A few years ago if you wanted a website with any kind of video content you'd be looking at using a plug-in such as Adobe Flash or Apple's Quicktime. And I don't think these plug-ins will disappear any time soon! However, there is definitely a growing number of websites looking to progress onto a web-standards HTML5 Video tag.
First I needed a video. I have a Microsoft Lifecam which comes with a program for recording from it. However it produces a WMV file and I'm not sure which video/audio codec was used during the recording. After a little googling I found that there's not a single format that fits all browsers, but the HTML5 Video tag supports specifying multiple files for the video source and the browser will use the file that it supports. I decided to try to convert my source video into a .mp4 file with H.264 video encoding and a .webm with WebM video encoding.

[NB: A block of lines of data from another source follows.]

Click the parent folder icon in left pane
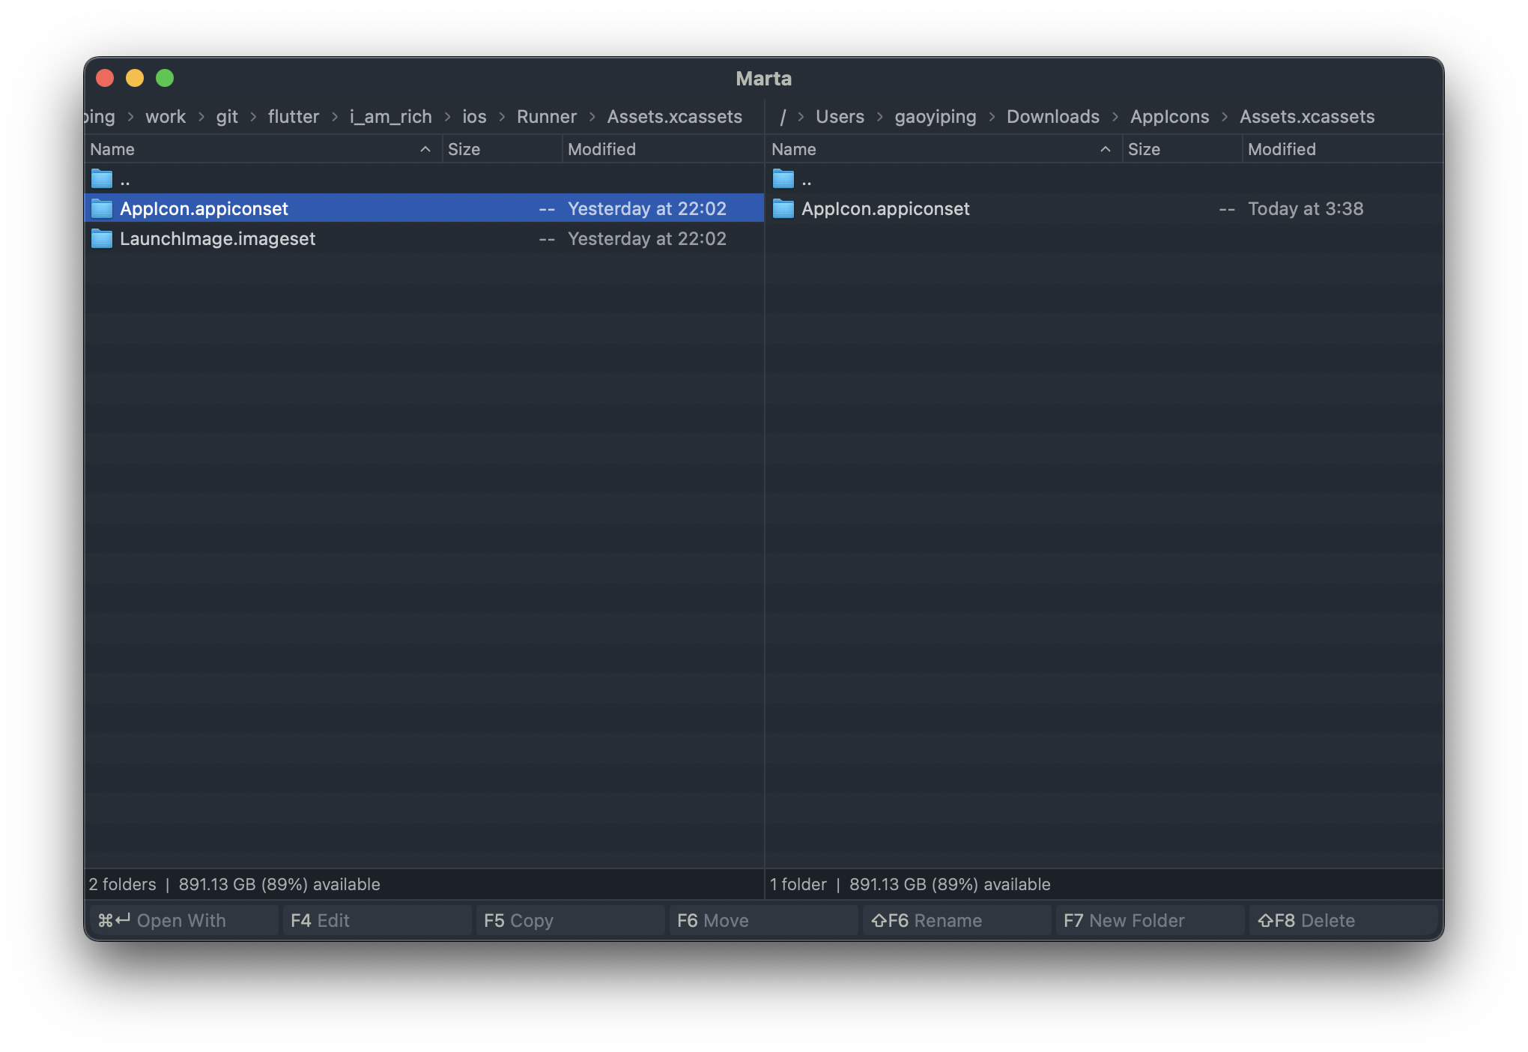This screenshot has width=1528, height=1052. coord(102,179)
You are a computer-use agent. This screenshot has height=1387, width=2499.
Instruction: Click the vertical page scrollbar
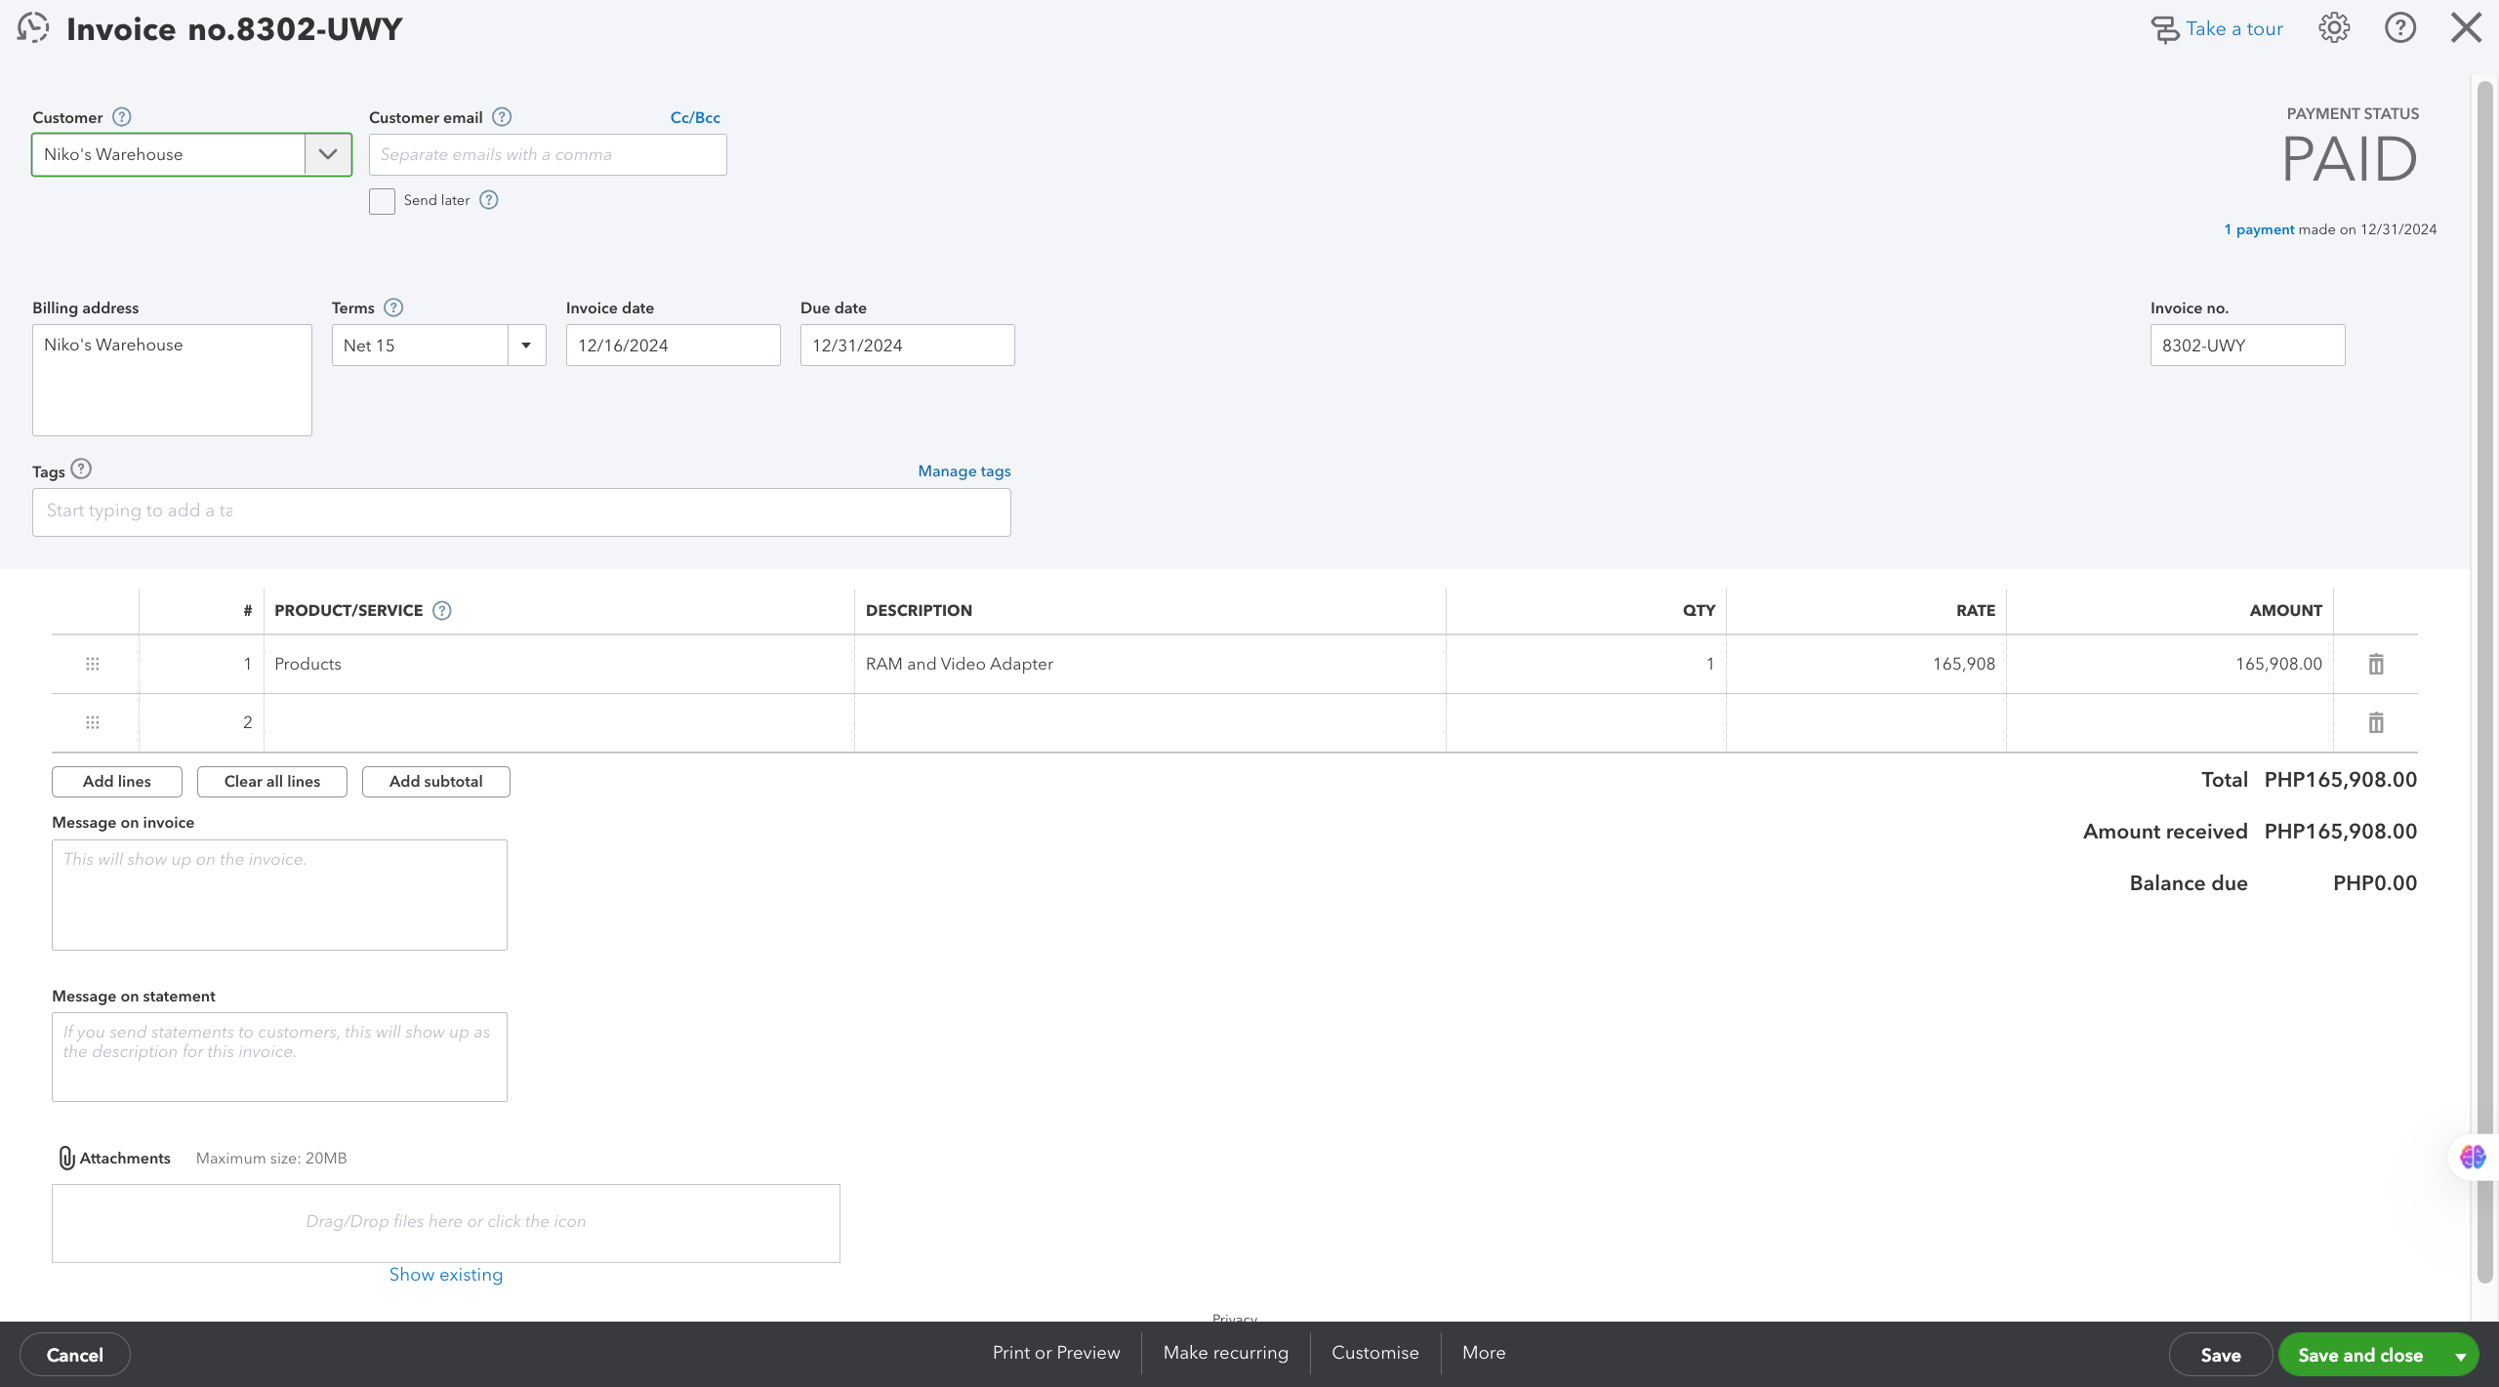pos(2484,683)
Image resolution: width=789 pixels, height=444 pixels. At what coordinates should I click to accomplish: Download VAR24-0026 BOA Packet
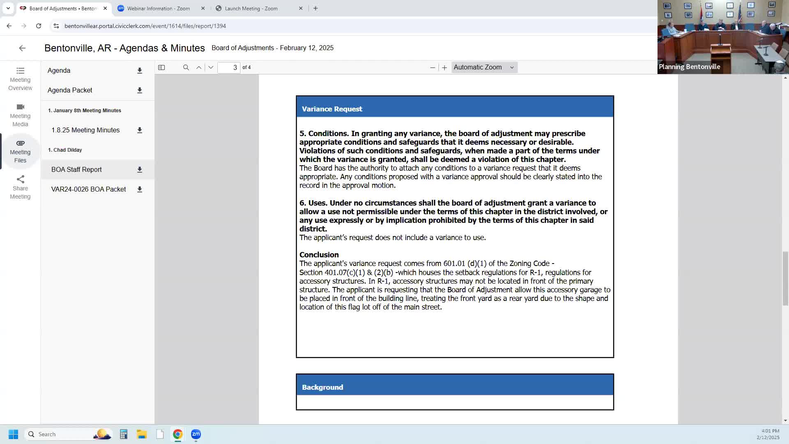pyautogui.click(x=140, y=189)
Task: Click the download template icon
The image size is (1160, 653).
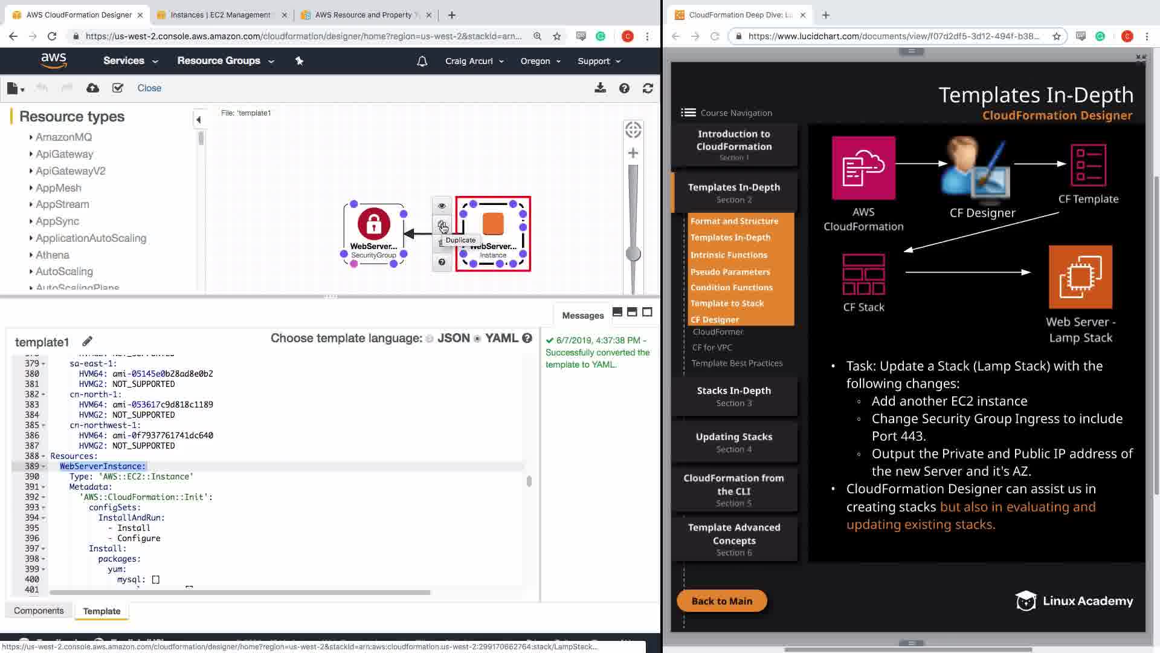Action: coord(600,88)
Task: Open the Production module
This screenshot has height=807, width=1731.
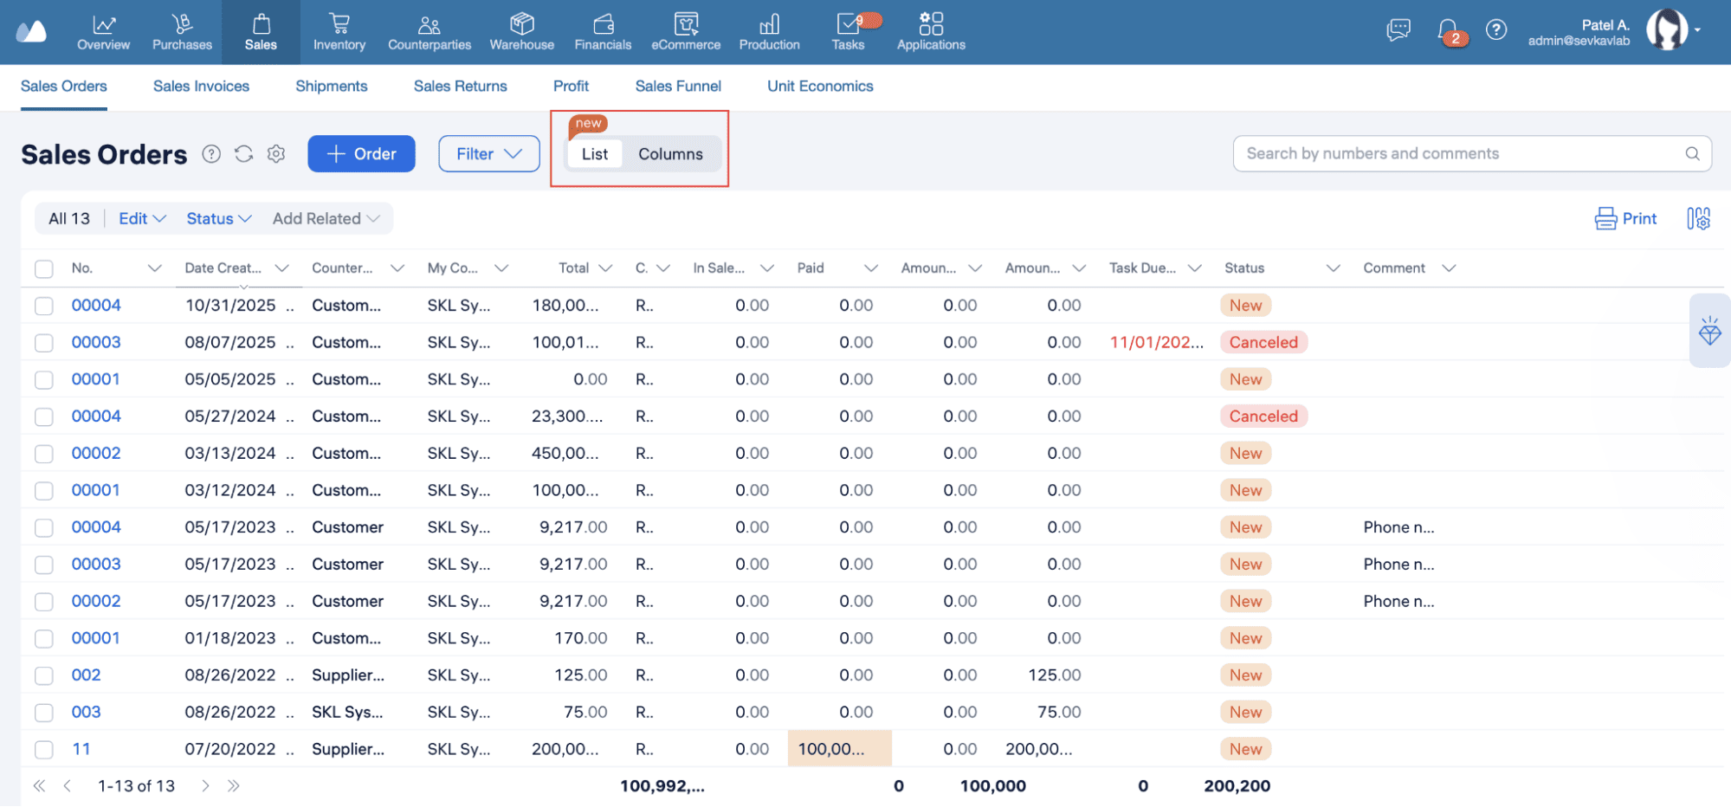Action: [x=769, y=32]
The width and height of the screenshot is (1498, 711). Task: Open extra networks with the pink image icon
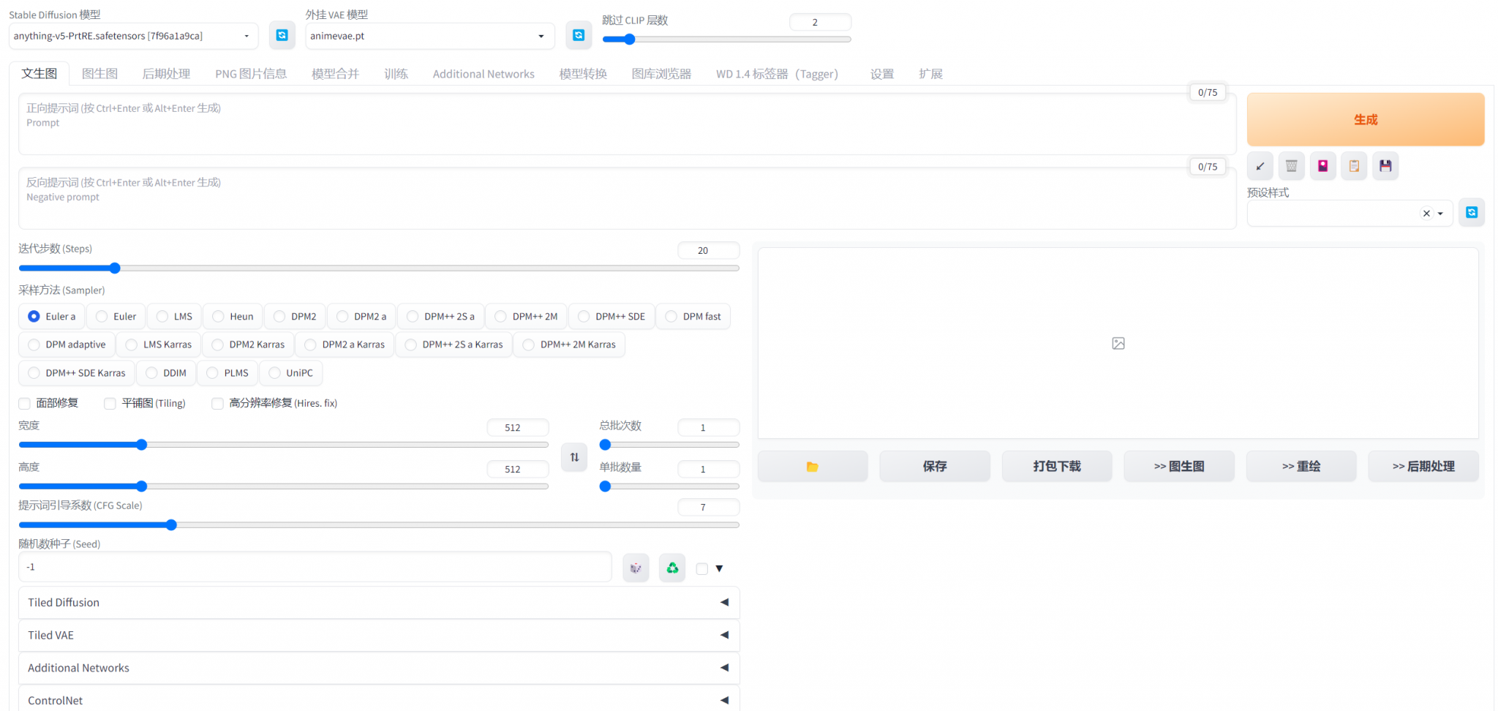(x=1322, y=166)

Two tools helped me accomplish this:
Handbrake was straight forward enough, just choose the source WMV file, checked Web Optimized and pressed Start. Volia! A .mp4 was created that I could upload to my web host.
Next I started Miro Video Converter, dragged my .mp4 file onto the window and chose WebM from the drop-down. However when I clicked "convert" the program did not respond and said it had 0% progress. I cancelled this first attempt, went into Handbrake and checked 'constant bitrate'. This fixed the problem and the next conversion attempt was successful, a .webm file was created!
I uploaded the two files to my web host along with a very simple HTML file with the following mark-up:
<video width="320" height="240" controls="controls">
<source src="Wave.mp4" type="video/mp4" />
<source src="Wave.webm" type="video/webm" />
Your browser does not support the video tag.
You can see the results here.
I was very impressed with how simple it was to get video content onto a webpage with the new HTML5 standard.